Common Evaluation Platform

Developers can test cybersecurity solutions for government systems by using an integrated circuit modeled on Department of War designs.
CEP architecture
The Common Evaluation Platform (CEP) architecture is functionally inspired by Department of War mission system designs and includes security instrumentation for test and evaluation of security-enhancing tools and techniques.

The Department of War (DoW) aims to use the best techniques from industry and academia to secure the hardware in its systems from compromise. But collaborating with partners from outside the U.S. government to develop, integrate, and test these techniques is challenging because the DoW must keep its system designs protected. While open-source alternative designs can allow researchers to test their new tools, these platforms do not exhibit the scale, complexity, or functionality of real DoW hardware.

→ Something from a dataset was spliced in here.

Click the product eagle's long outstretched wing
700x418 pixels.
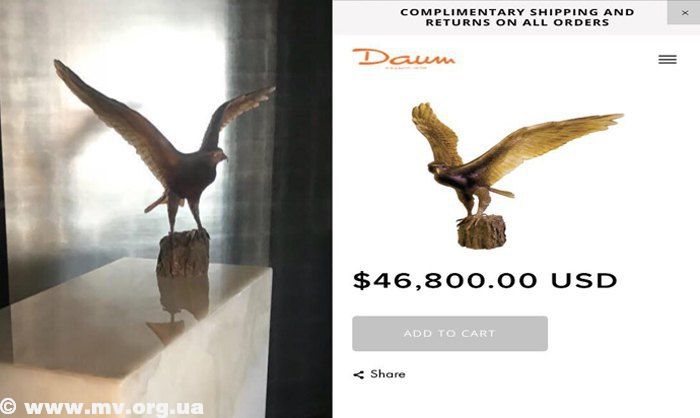549,145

Inspired by real DoW mission systems and integrated entirely out of open-source components, our Common Evaluation Platform (CEP) addresses these problems by offering both realism and accessibility. The CEP is a system on a chip (a chip onto which all electronics of a computer are integrated) design that is representative of typical DoW microelectronics. Using the CEP, industry and academic collaborators can design security mechanisms to prevent, deter, or detect DoW hardware threats. The design of the CEP includes instrumentation and government-specific benchmarks across four security categories:

  1. Design integrity, or how well the government could detect if malicious functionality was hidden into a design
  2. Design confidentiality, or how resistant a design is to reverse engineering  
  3. Data confidentiality, or whether secret information could be extracted from unintended emissions such as electromagnetic, acoustic, or power signals
  4. Device integrity, or how well the government could detect counterfeit or unauthentic parts

The platform is entirely open-source and available for download on GitHub.